そこから7年ほどを時間を経過させる。今年だ。あけましておめでとうございます。朝の台所が寒かった。そこで、とある一首を、そしてその歌が呼んできたもう一首のことを思う時間があった。

「エミネム」→好きなもの

x→自分が思い浮かべることさえできないもの

と考えてみるとき、「エミネム」とxの間の「肉まん」がめちゃくちゃ多い、ことこそが短歌の強みなのでないか、とひとまず思いたくなる。そして、きっとこの強みこそが「x」の開拓や理解をサボることのべつに後ろめたくなさを発生させてしまうし、これは普通に引き続き考えていくとして、

銭湯で剥がれなかった瘡蓋が部屋のエアコンの(弱)で乾く
/川村有史

今回はこの「銭湯」。
「銭湯」の「肉まん」感をいいなぁ、とまず思う。銭湯、好きです。行けるとしたらその日嬉しいし。そのうえで「エミネム」すぎない「銭湯」っていうか。〈エミネムすぎない〉の判断基準として、笹井さんの残してくれた言葉を使わせてもらうなら、頭に「意外と評価の高い」を付けたときに「…。」とならない語句が〈エミネムすぎない〉「肉まん」や「銭湯」です。

意外と評価の高い肉まん
意外と評価の高い銭湯

「はい?」とならない。なのにxではない。肩の力を抜いて想像を走らせられる「肉まん」や「銭湯」は、たぶん歌への読みの態度をオープンマインドなものにする。

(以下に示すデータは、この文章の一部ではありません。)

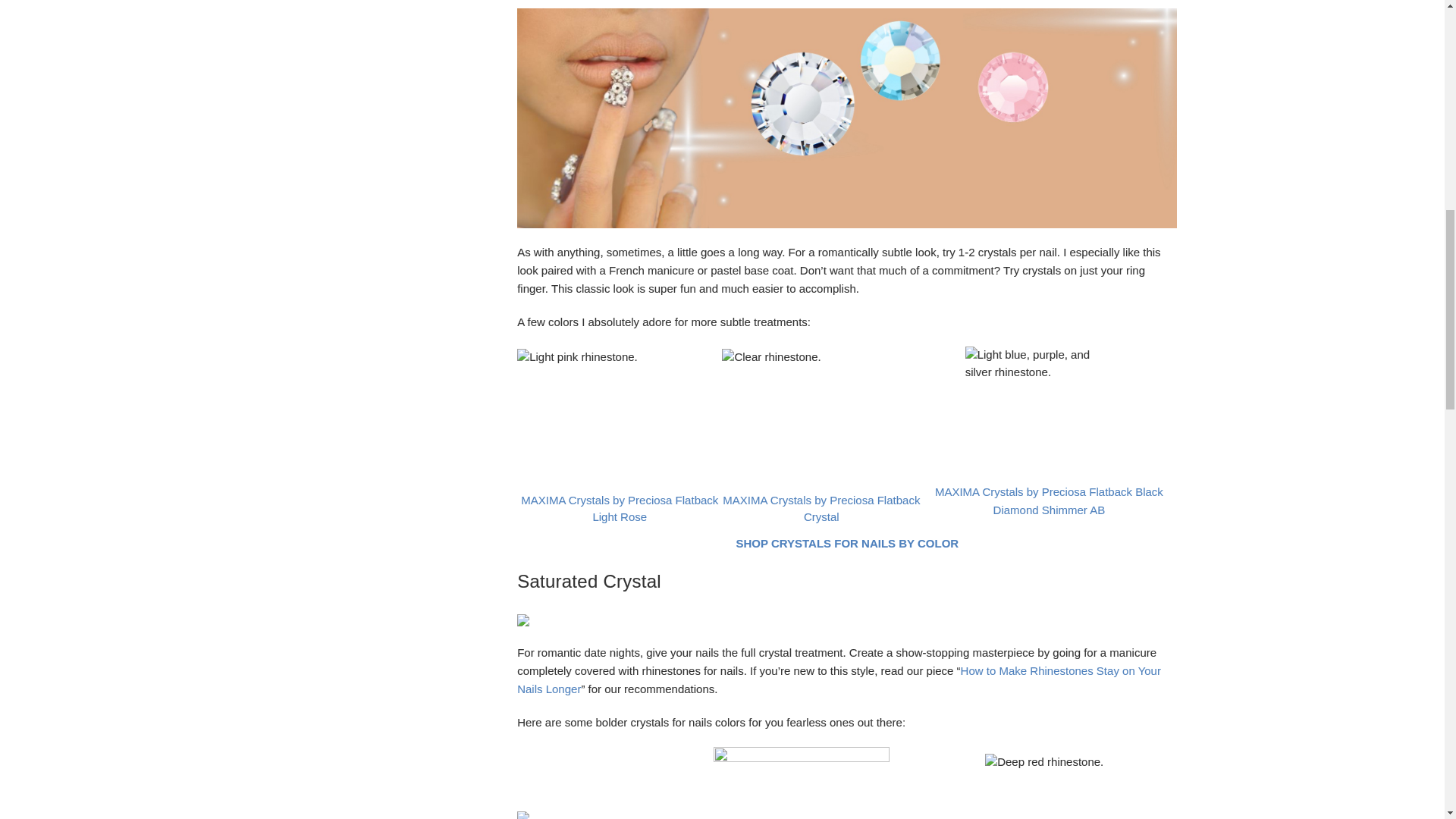
How to Make Rhinestones Stay on Your Nails Longer (838, 679)
SHOP CRYSTALS FOR NAILS BY COLOR (846, 543)
MAXIMA Crystals by Preciosa Flatback Crystal (821, 508)
MAXIMA Crystals by Preciosa Flatback Light Rose (619, 508)
Given the description of an element on the screen output the (x, y) to click on. 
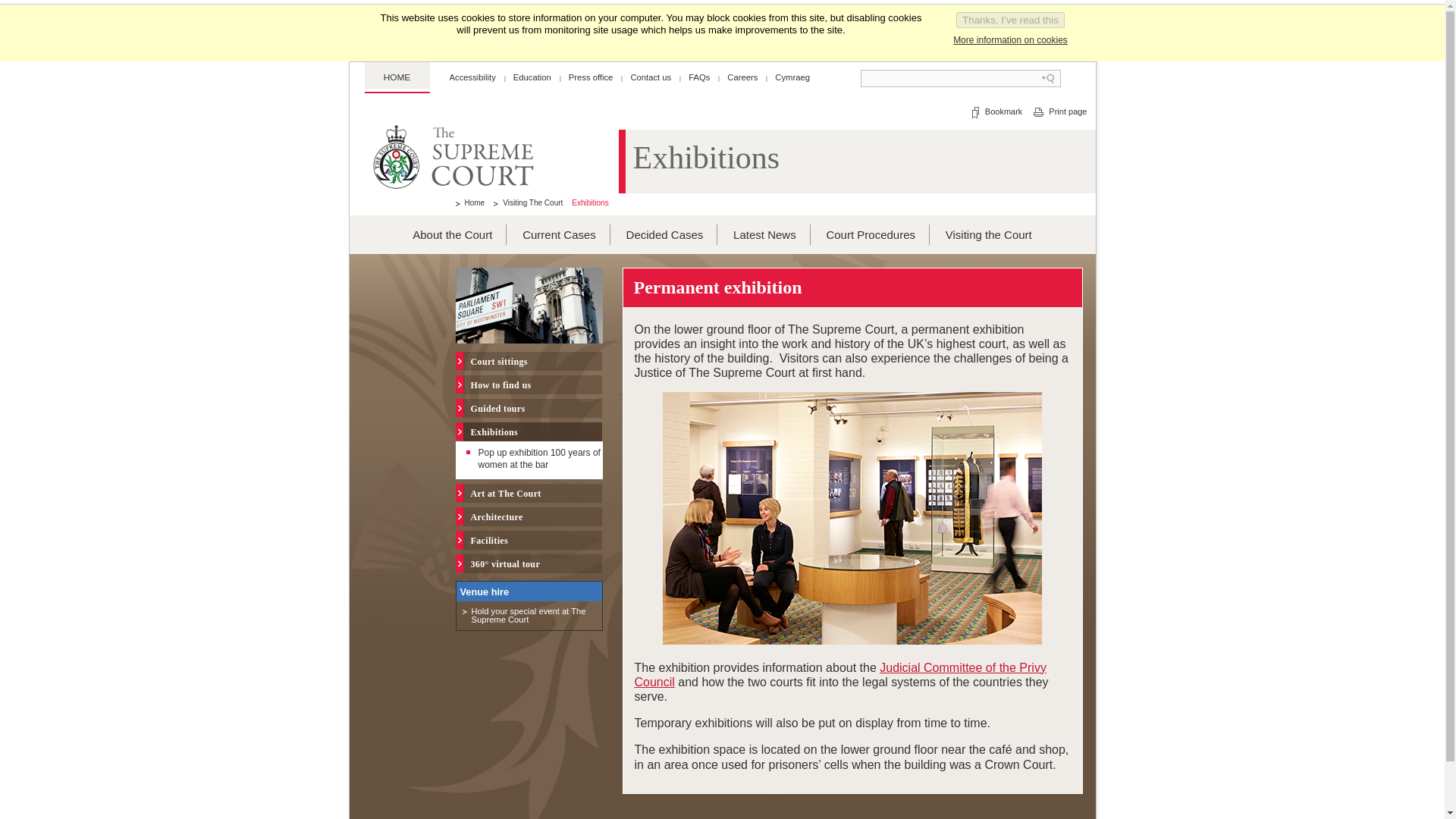
Pop up exhibition 100 years of women at the bar (538, 458)
Court sittings (533, 361)
Careers (741, 76)
PDF - Opens new window (529, 615)
Print page (1058, 112)
Contact us (650, 76)
Cymraeg (791, 76)
FAQs (699, 76)
Print page (1058, 112)
Latest News (764, 234)
Guided tours (533, 407)
Education (532, 76)
Court Procedures (870, 234)
About the Court (451, 234)
Visiting The Court (527, 202)
Given the description of an element on the screen output the (x, y) to click on. 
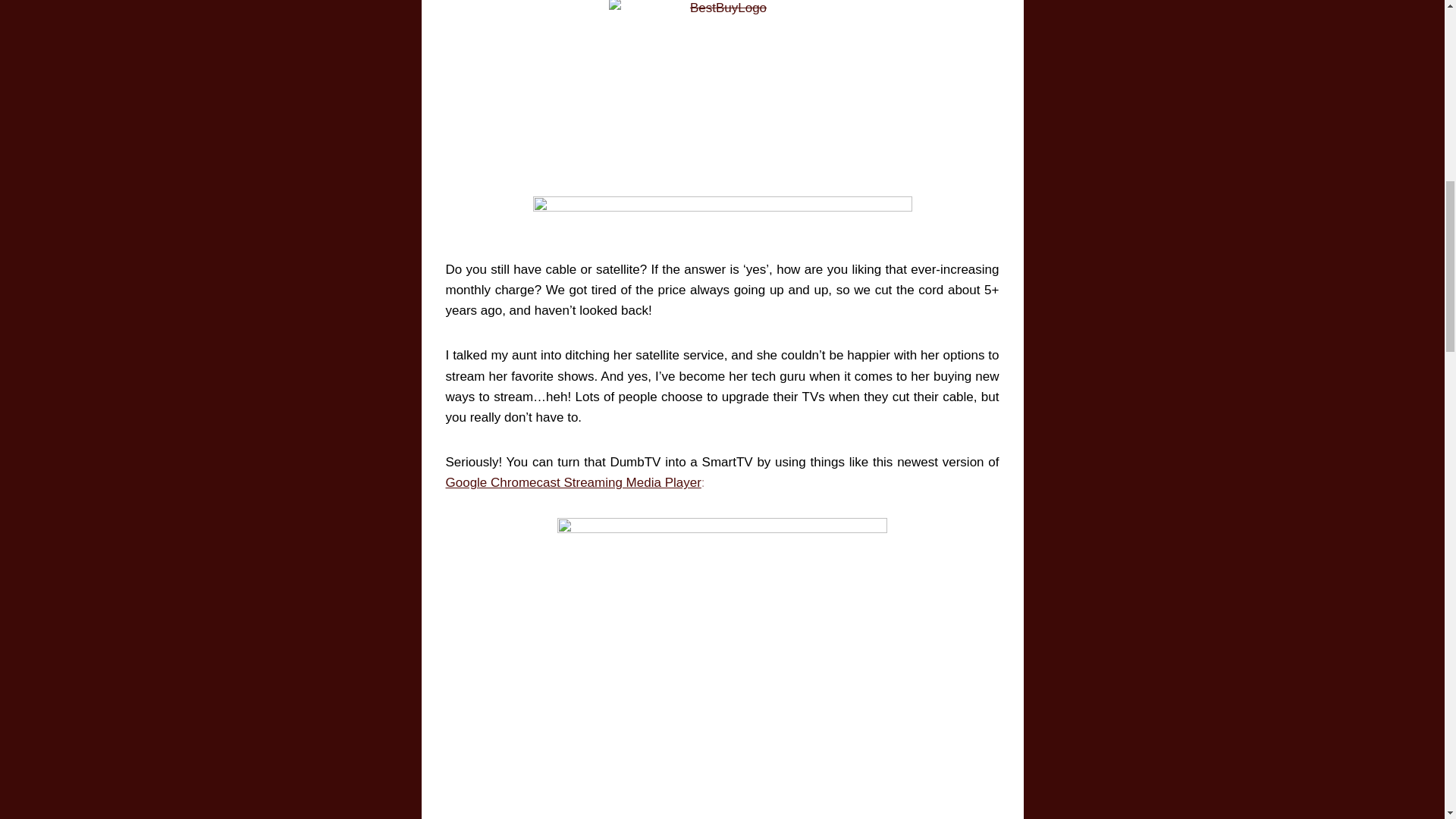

「瘡蓋」があったということは【すりむいた瞬間】がこれより前のどこかにあったわけだし、「瘡蓋」の後に来た【銭湯】から帰ってきて当たっている「エアコンの(弱)」の前には【もしかしたら(強)】があったかもしれなくて、そういう行きつ戻りつ~の時間や期間、を「銭湯」にいるあいだのようなぼんやりと湯だった頭で思い浮かべることができる。結局はがれることのない「瘡蓋」が、一首を瞬間の「・」=「ついにはがれてしまう」で終わらせず、さらにだらだらとした時間へ引き延ばされていく…この体感が、こんな短い持ち時間で発生しているのをおもしろいなあ、と思います。